Spencer W. Kimball told the artist of when he officiated at a marriage in the temple and how he felt the Spirit of the Lord there and how he felt that was a vision of heaven. He then told the artist of visiting at a home in which the children were obedient and respectful and helpful and the parents were kind and loving and there was order and how he thought that was a vision of heaven as well. He told several other experiences, pointing to each one as a place where he had seen heaven.
As I was reading the first of Spencer W. Kimball’s heaven experiences, I at first thought that it was a total cop-out. I knew the artist wanted to know whether President Kimball had seen a vision of the celestial kingdom like Joseph Smith saw as recorded in D&C 76, and I thought President Kimball was trying to avoid the issue that he hadn’t really seen. However, I kept reading, and when I got to the story of the family that seemed like heaven, I started to remember some things. I thought of the hymn lyrics “Home can be a heaven on earth when we are filled with love”. I thought of how my own mother had tried so hard to keep peace in my family while I grew up. I thought of how my parents would sometimes point out little moments when we were so happy to be together that it seemed like heaven. That’s when I realized something startling.
I realized that we tend to think in terms of what can be taken to heaven and what will be eternal and what heaven will be like, when really, it is should be the other way around.

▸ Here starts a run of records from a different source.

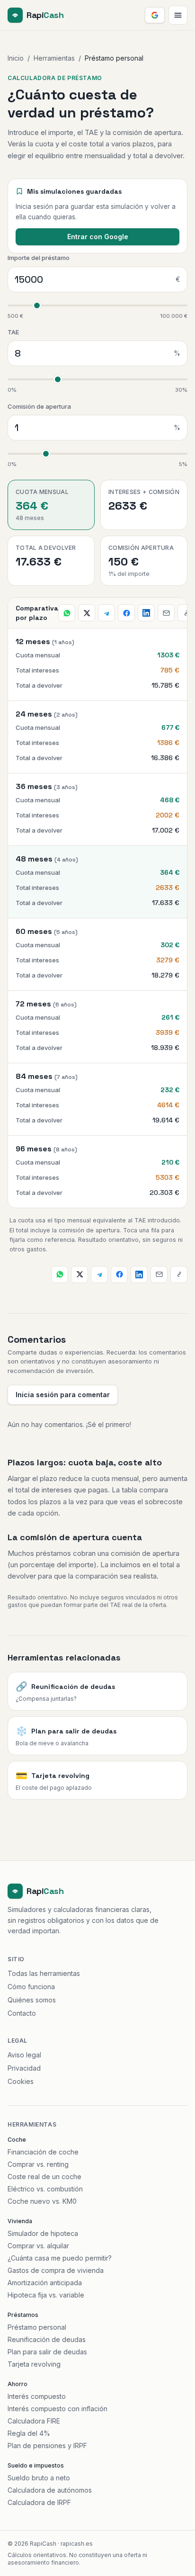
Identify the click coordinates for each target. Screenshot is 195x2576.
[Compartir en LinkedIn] (146, 612)
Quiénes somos (32, 2000)
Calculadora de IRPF (39, 2502)
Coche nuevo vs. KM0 (42, 2201)
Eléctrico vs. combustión (45, 2189)
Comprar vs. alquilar (38, 2246)
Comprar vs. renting (38, 2164)
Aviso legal (24, 2055)
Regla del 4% (29, 2433)
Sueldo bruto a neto (39, 2478)
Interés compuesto (37, 2396)
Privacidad (24, 2068)
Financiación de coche (43, 2152)
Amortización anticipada (45, 2283)
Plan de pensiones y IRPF (47, 2445)
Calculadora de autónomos (50, 2490)
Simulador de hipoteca (43, 2233)
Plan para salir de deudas (47, 2352)
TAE (13, 332)
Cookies (21, 2081)
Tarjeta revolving (34, 2364)
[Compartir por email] (166, 612)
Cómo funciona (31, 1987)
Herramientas (54, 58)
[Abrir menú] (177, 15)
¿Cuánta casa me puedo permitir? (60, 2258)
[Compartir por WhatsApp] (66, 612)
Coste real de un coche (44, 2176)
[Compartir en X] (86, 612)
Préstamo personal (37, 2327)
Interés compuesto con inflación (57, 2409)
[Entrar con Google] (155, 15)
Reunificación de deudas (47, 2339)
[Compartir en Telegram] (106, 612)
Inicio (16, 58)
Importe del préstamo (39, 257)
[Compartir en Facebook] (126, 612)
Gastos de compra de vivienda (56, 2270)
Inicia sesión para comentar (63, 1395)
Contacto (22, 2013)
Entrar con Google (97, 237)
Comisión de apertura (39, 406)
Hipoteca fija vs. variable (46, 2295)
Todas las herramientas (44, 1973)
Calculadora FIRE (34, 2421)
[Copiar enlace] (186, 612)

Family isn’t something of the earth that we take to heaven with us, but it is something heavenly that we can have on the earth. The commandments aren’t something of the earth that get us to heaven, the commandments are celestial and we can have them on the earth! Principles we will live by in heaven have already been given to us to live on the earth. We make a heaven here so that we’ll be worthy of it there, along with celestial glory.
When I realized this, I suddenly saw that I had seen heaven over and over and over without recognizing it. I saw heaven when I got to welcome a woman into the celestial room of the temple after she got her endowments for the first time. I saw heaven at family reunions. I saw heaven when I was sealed to my husband for time and eternity. I saw heaven when I saw people donating their surplus to Deseret Industries. I saw heaven when I saw people serving each other at ward activities. I saw heaven in countless family home evenings and countless family prayers and sessions of scripture study, when the Spirit was there. I saw heaven in obedience, sacrifice, service, missionary work, temple work, and so on. I saw heaven in growing families, in continued courtship after marriage, in my husband’s love, in friendship, in forgiveness, in choirs singing triumphant, ringing praises. In every good holy thing I was seeing a piece of heaven.
Now we see that we must not only avoid procrastinating our repentance, but we must also not put off preparing for heaven. We have to put heaven’s principles to work here, we need to practice obedience here, we need to acquire integrity and generosity here, and make a heaven that the very angels can visit here.
I haven’t seen heaven like Joseph Smith saw it, but I expect someday I will, if I continue to sanctify myself. You will too, if you do the same. At the tail end of D&C 76, there is this:
“But great and marvelous are the works of the Lord, and the mysteries of his kingdom which he showed unto us, which surpass all understanding in glory, and in might, and in dominion; Which he commanded us we should not write while we were yet in the Spirit, and are not lawful for man to utter; Neither is man capable to make them known, for they are only to be seen and understood by the power of the Holy Spirit, which God bestows on those who love him, and purify themselves before him; To whom he grants this privilege of seeing and knowing for themselves; That through the power and manifestation of the spirit, while in the flesh, they may be able to bear his presence in the world of glory” (D&C 76:114-118, emphasis added).This is a promise of seeing and knowing about heaven both through the Spirit, and with our very eyes. The spiritual part must come first, though, so that we will know what it is we see with our eyes, and recognize it for what it is.
Will you tell me about a time when you recognized a bit of heaven in your life?